#### Exercise brief
Reproduce the stretch of the article on Google Cloud's consent API from "The news: Google" through "or glucose monitors.", changing "patient portals" to "patient dashboards".

*** Opening of Document segment ***

Healthcare APIs will become big hacker targets in 2022, but Google Cloud could have a solution

The news: Google Cloud is making its Healthcare Consent Management API generally available to customers: Early adopters have already used the API to build personalized patient portals, securely integrate data into clinical workflows, and create virtual clinical trials, according to Google.

Here’s how it works: Google Cloud’s API ensures providers and researchers are meeting privacy requirements and getting patients’ consent before accessing their health data through devices like wearables or glucose monitors.

For example, patients may opt to partake in clinical research or use telehealth from home, but they’ll still want control over how their data is accessed. Google’s Content Management API will serve as a checkpoint for healthcare developers leveraging patient data: If a researcher wanted to access a patient’s wearable data to obtain their past blood pressure readings, for instance, they’d have to send a query to Google’s Healthcare Consent Management API, which rapidly decides whether there’s a “valid consent record permitting that access.”

How we got here: Google Cloud’s new API diversifies its portfolio of healthcare cloud offerings, which have already nabbed the attention of players from every corner of the digital health ecosystem.

  • Health insurance companies: In December, healthcare delivery network Highmark Health signed a six-year contract with Google Cloud to enhance coordination among the care teams it works with—indicating cloud investments are a long-term priority for payers as the HHS’ mandates force insurers to put interoperability on the top of their priority list.

*** Close of Document segment ***
*** Opening of Supplied material ***

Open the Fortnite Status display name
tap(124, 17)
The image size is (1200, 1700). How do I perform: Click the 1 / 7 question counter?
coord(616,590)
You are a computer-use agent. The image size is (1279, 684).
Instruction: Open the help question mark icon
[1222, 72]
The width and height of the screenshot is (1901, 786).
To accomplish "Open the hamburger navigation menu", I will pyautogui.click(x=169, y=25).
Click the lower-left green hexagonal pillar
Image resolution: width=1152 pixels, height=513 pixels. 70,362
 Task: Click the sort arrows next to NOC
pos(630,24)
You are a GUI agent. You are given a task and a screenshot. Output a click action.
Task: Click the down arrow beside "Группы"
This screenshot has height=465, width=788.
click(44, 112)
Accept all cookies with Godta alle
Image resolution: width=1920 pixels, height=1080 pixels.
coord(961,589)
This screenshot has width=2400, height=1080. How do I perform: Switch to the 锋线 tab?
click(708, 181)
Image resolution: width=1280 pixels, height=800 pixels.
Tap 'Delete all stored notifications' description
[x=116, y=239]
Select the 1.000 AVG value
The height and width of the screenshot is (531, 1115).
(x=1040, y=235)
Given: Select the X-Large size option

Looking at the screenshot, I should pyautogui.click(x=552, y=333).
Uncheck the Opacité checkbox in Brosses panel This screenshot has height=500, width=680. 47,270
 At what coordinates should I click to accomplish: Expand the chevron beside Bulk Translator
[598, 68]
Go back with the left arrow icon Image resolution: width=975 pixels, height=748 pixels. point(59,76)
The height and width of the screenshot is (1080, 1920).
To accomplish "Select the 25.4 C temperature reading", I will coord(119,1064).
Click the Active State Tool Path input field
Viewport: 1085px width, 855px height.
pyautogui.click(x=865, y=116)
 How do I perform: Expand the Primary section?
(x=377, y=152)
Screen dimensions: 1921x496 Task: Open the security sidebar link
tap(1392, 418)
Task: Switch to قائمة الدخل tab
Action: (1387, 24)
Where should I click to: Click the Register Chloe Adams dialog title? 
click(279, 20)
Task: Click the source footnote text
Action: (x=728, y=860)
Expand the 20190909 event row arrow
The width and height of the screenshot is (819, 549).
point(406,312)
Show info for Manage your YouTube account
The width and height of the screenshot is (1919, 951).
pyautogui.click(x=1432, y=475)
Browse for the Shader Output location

*** Close of Supplied material ***

#### Task solution
The news: Google Cloud is making its Healthcare Consent Management API generally available to customers: Early adopters have already used the API to build personalized patient dashboards, securely integrate data into clinical workflows, and create virtual clinical trials, according to Google.

Here’s how it works: Google Cloud’s API ensures providers and researchers are meeting privacy requirements and getting patients’ consent before accessing their health data through devices like wearables or glucose monitors.